**SHORT TASK:** Return the stretch of the micro-grid passage below from "The micro-grid, a" through "facilitates source optimization.", copied word for word.

**PASSAGE:**
The micro-grid, a conglomerate of several renewable energy sources, has emerged
as a reliable power supply in remote locations. However, there is a requirement of
controller for managing the loads and also for effective utilization of available
energy sources. Hence, FPGA Based Micro-grid Control and Monitoring System
with separate source and load control features is developed. The controller
facilitates load management (switching ON/ OFF non-critical loads) based on the
generation availability, energy storage capacity, etc. Also, the sources will be
switched OFF if there exists, a light loading condition. Thus, the controller
facilitates source optimization.
Objects of the Invention;
It is an object of the present invention to develop an algorithm for controlling a
stand-alone micro-grid to balance the power generation and load demand at any
instant.
It is another object to implement the developed algorithm as an embedded system
using two Field Programmable Gate Arrays (FPGAs) with separate load and source
control features communicated through Ethernet for load management and source
optimization.

[Data lines]

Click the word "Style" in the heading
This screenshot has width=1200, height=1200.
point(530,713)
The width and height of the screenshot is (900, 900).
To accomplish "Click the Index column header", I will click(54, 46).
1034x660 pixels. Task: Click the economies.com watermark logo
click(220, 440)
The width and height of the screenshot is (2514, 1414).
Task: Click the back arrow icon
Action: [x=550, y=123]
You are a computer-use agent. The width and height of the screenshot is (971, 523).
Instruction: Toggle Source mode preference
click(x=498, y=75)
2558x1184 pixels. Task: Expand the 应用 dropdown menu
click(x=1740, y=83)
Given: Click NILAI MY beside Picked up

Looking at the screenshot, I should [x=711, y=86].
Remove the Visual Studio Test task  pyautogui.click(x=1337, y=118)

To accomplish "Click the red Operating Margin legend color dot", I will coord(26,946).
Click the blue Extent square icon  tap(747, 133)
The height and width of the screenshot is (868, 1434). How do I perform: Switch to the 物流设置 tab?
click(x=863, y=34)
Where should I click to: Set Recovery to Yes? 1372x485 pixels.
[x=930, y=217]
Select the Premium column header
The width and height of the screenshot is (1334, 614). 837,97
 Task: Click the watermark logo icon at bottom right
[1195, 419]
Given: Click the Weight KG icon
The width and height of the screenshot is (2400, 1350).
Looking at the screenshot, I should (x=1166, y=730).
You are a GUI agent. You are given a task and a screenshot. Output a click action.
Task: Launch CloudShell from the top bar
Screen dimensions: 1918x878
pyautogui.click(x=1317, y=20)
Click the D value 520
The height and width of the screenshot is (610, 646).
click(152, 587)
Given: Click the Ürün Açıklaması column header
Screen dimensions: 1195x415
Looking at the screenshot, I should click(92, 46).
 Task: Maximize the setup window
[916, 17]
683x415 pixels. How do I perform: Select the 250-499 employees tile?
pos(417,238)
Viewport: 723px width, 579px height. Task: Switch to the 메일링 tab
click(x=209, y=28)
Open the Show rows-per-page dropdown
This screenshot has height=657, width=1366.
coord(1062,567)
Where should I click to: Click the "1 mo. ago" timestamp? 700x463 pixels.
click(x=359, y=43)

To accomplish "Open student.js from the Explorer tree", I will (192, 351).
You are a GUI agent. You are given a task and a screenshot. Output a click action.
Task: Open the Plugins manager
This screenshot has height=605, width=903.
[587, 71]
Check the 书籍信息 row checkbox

**RESPONSE BELOW:**
The micro-grid, a conglomerate of several renewable energy sources, has emerged
as a reliable power supply in remote locations. However, there is a requirement of
controller for managing the loads and also for effective utilization of available
energy sources. Hence, FPGA Based Micro-grid Control and Monitoring System
with separate source and load control features is developed. The controller
facilitates load management (switching ON/ OFF non-critical loads) based on the
generation availability, energy storage capacity, etc. Also, the sources will be
switched OFF if there exists, a light loading condition. Thus, the controller
facilitates source optimization.